Ringfort (Rath), Barroe, Co. Sligo
Co. Sligo |
Ringforts
Squeezed into a small field between two houses in Barroe, County Sligo, this ringfort is considerably more elaborate than most of its kind.
Where the typical rath consists of a single earthen bank enclosing a roughly circular interior, this one layers defence upon defence: an inner bank, a fosse (a wide drainage or defensive ditch), a second bank, another fosse, and an outer bank beyond that. Three concentric barriers in a space barely thirty metres across. Whatever was being protected here, someone felt that one ring was not enough.
Ringforts were the most common form of enclosed settlement in early medieval Ireland, built and occupied roughly between the fifth and twelfth centuries. They functioned primarily as farmsteads, the banks and ditches serving less as military fortifications than as boundaries that kept livestock in and predators or opportunistic raiders out.
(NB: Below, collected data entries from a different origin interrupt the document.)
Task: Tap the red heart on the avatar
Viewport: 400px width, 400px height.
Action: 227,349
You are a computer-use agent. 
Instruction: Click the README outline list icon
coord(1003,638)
The grading of a ringfort, from a simple univallate type with one bank to a multivallate example with three or more, is generally taken as a rough indicator of the status or wealth of whoever built it. By that measure, the Barroe fort sits towards the upper end of the scale. The inner bank runs between 3.55 and 8.05 metres wide, the second bank between 6.45 and 10.4 metres, and the whole arrangement is asymmetrical in places, with the second bank thickening noticeably on the south-south-western arc, its top widening to eight metres against the 3.8 metres found elsewhere on the circuit. The outer bank, meanwhile, is absent across the northern arc from north-north-west around to south, a gap that may reflect later disturbance or an original design choice.
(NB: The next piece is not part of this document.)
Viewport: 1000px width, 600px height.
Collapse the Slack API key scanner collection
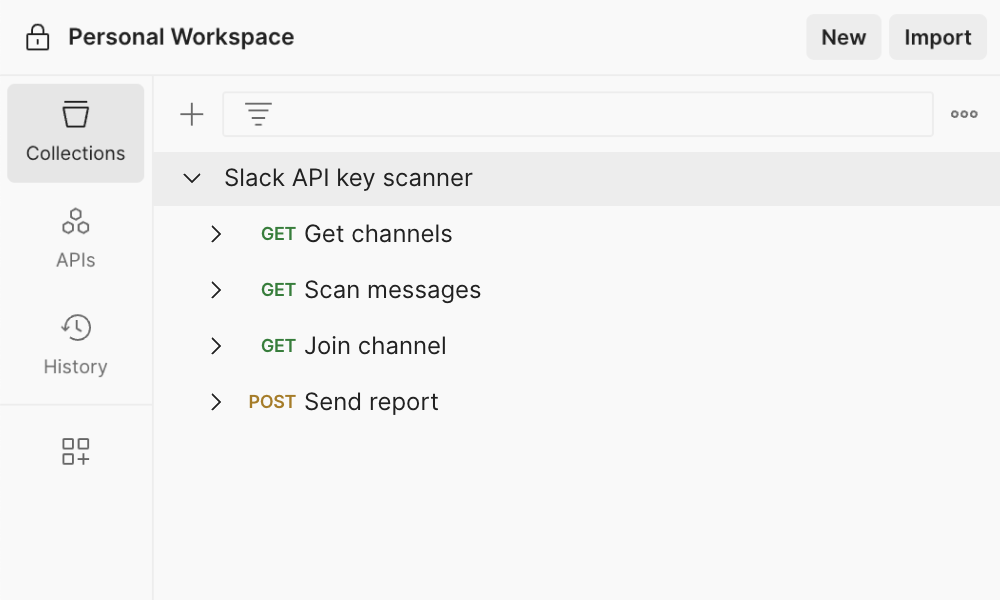point(192,179)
The original entrance can still be read in the landscape: a narrow break of about 1.4 metres in the inner bank on the eastern side, with a slight causeway crossing the adjacent fosse and a corresponding gap in the second bank beyond it. The western and north-north-western perimeter is now densely overgrown and effectively inaccessible, so the eastern approach offers the clearest sense of the site's structure, even if the vegetation has long since softened the sharpness of the earthworks.